Robo-Player: Jose Canseco When He Was Using

The now steroid-less Canseco struck out three times and was hit by a pitch in the Surf Dawgs’ 4-3 victory (a performance so bad that he is now seeking a trade from the team after just one game, due to “family obligations”–ri-i-i-ight). It’s a far cry from his Major League Baseball career in which he was the 1988 American League MVP and the first player to steal 40 bases and slug 40 homers in a season. Clearly, steroids made a difference in Canseco’s baseball abilities. (He openly admitted to using them in his book, “Juiced,” and in a 2005 “60 Minutes” interview promoting it.

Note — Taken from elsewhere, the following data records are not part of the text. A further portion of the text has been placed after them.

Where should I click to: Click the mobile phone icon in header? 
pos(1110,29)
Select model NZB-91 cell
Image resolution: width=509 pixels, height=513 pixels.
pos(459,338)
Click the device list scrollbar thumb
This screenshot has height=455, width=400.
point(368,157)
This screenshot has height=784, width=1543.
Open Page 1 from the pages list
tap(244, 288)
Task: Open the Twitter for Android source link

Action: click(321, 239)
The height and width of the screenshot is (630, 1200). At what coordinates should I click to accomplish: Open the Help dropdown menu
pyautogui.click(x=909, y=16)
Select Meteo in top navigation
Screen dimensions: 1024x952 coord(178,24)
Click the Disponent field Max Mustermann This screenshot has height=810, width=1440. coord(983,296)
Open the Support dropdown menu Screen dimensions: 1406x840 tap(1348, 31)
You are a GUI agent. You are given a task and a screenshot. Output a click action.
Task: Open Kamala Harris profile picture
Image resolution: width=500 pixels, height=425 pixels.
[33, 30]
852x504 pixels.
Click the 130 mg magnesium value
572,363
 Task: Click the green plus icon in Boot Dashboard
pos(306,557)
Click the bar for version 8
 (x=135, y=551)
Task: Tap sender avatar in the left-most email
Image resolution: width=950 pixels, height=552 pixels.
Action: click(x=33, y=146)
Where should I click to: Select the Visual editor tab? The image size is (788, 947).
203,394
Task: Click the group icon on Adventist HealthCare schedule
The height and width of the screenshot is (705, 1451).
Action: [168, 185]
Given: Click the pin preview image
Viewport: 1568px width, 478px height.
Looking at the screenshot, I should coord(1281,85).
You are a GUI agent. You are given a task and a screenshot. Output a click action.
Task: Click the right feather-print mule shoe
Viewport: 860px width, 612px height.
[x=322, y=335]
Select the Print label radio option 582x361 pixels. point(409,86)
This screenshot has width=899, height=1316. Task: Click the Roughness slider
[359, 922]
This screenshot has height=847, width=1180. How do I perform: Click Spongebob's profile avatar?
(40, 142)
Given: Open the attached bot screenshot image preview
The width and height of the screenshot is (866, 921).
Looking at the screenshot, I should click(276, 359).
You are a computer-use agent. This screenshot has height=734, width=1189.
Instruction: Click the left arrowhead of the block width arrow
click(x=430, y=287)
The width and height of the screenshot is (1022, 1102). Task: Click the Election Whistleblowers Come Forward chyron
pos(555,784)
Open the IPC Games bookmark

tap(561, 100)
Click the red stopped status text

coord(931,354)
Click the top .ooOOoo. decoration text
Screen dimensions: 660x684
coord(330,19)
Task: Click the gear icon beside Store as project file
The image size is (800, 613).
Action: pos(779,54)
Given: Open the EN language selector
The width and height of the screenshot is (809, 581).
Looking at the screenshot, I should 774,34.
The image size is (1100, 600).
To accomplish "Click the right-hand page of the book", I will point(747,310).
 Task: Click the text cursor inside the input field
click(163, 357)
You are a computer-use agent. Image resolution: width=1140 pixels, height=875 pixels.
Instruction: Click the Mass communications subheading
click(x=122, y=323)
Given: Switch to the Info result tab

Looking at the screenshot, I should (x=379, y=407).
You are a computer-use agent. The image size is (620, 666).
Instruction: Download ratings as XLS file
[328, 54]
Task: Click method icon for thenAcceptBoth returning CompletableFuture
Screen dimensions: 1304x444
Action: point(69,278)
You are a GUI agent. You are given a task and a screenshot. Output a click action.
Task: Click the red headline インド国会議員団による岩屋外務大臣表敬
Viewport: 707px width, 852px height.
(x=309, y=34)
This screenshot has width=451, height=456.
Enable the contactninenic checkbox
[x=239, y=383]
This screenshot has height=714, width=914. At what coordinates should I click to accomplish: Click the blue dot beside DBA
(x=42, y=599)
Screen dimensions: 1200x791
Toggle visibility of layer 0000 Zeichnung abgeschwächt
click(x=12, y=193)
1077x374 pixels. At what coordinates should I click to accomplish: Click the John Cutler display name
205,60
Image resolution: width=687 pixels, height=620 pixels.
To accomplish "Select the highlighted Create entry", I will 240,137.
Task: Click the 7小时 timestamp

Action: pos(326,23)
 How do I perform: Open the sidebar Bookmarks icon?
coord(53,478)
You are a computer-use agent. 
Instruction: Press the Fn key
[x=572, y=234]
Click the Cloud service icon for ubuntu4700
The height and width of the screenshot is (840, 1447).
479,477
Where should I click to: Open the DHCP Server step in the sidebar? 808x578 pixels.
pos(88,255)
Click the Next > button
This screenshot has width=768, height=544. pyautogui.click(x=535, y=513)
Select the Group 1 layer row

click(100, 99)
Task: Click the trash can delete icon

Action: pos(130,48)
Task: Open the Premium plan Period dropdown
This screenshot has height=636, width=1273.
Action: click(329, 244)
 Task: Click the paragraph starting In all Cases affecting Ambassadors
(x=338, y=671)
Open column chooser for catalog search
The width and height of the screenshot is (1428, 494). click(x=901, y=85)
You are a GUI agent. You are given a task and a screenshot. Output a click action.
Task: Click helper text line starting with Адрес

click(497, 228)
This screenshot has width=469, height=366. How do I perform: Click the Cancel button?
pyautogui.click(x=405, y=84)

Even though he stank, Canseco was the draw of the evening–a big gimmick resembling the 1951 use of midget Eddie Gaedel by baseball’s St. Louis Browns in order to draw spectators. The game drew 4,501 fans–the largest crowd ever to watch a game at Nettleton Stadium.
Canseco says he is working on a movie about his career. We wonder if baseball’s White Dennis Rodman will include his abysmal Surf Dawg “performance” will be included.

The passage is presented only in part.